News & Events

Give Mass. model time to succeed (MS)

TO MAKE a cultural and behavioral shift takes strong will, education, and time. Since health reform was passed in Massachusetts in April 2006, 432,000 people now have health insurance. Many of those newly insured are seeing doctors for the first time in years.

However, as healthcare advocates, we understand that access to insurance is the first step. We know there are still many challenges to work through, particularly facilitating an enormous shift in thinking and behavior, resulting in cost savings and better health outcomes. Legislation passed last summer began this shift toward lower-cost, higher-quality care.

In "ER visits, costs in Mass. climb," Liz Kowalczyk reported about the increase in emergency room visits between 2005 and 2007 and wrote, "The large portion of visits in which the patient didn’t require immediate treatment, or could have been treated in a doctors’ office, remained essentially unchanged over those years at 47 percent." Change doesn’t happen overnight.

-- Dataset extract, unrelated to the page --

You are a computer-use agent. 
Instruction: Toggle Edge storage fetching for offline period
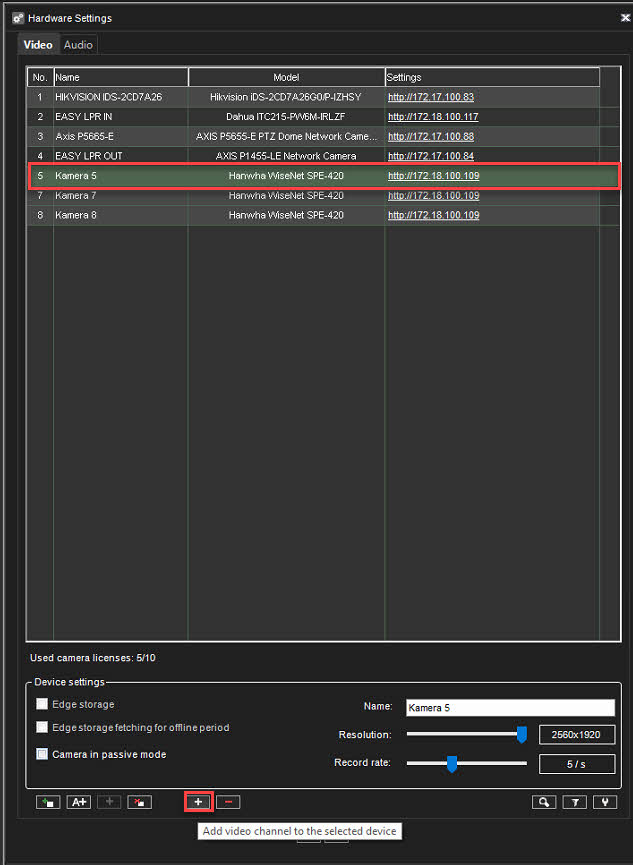pyautogui.click(x=42, y=728)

Many people used the emergency room as their primary care before health reform was passed because they had no other options. We and many other advocates, providers, and insurers are working to educate consumers that ER visits are not the substitute for seeing a primary care doctor. We think primary care physicians and patients should be supported appropriately so that the best care can be delivered in the best setting for the best price.

As we travel on this path of health reform, it is important to keep our eyes on the doughnut and not on the hole.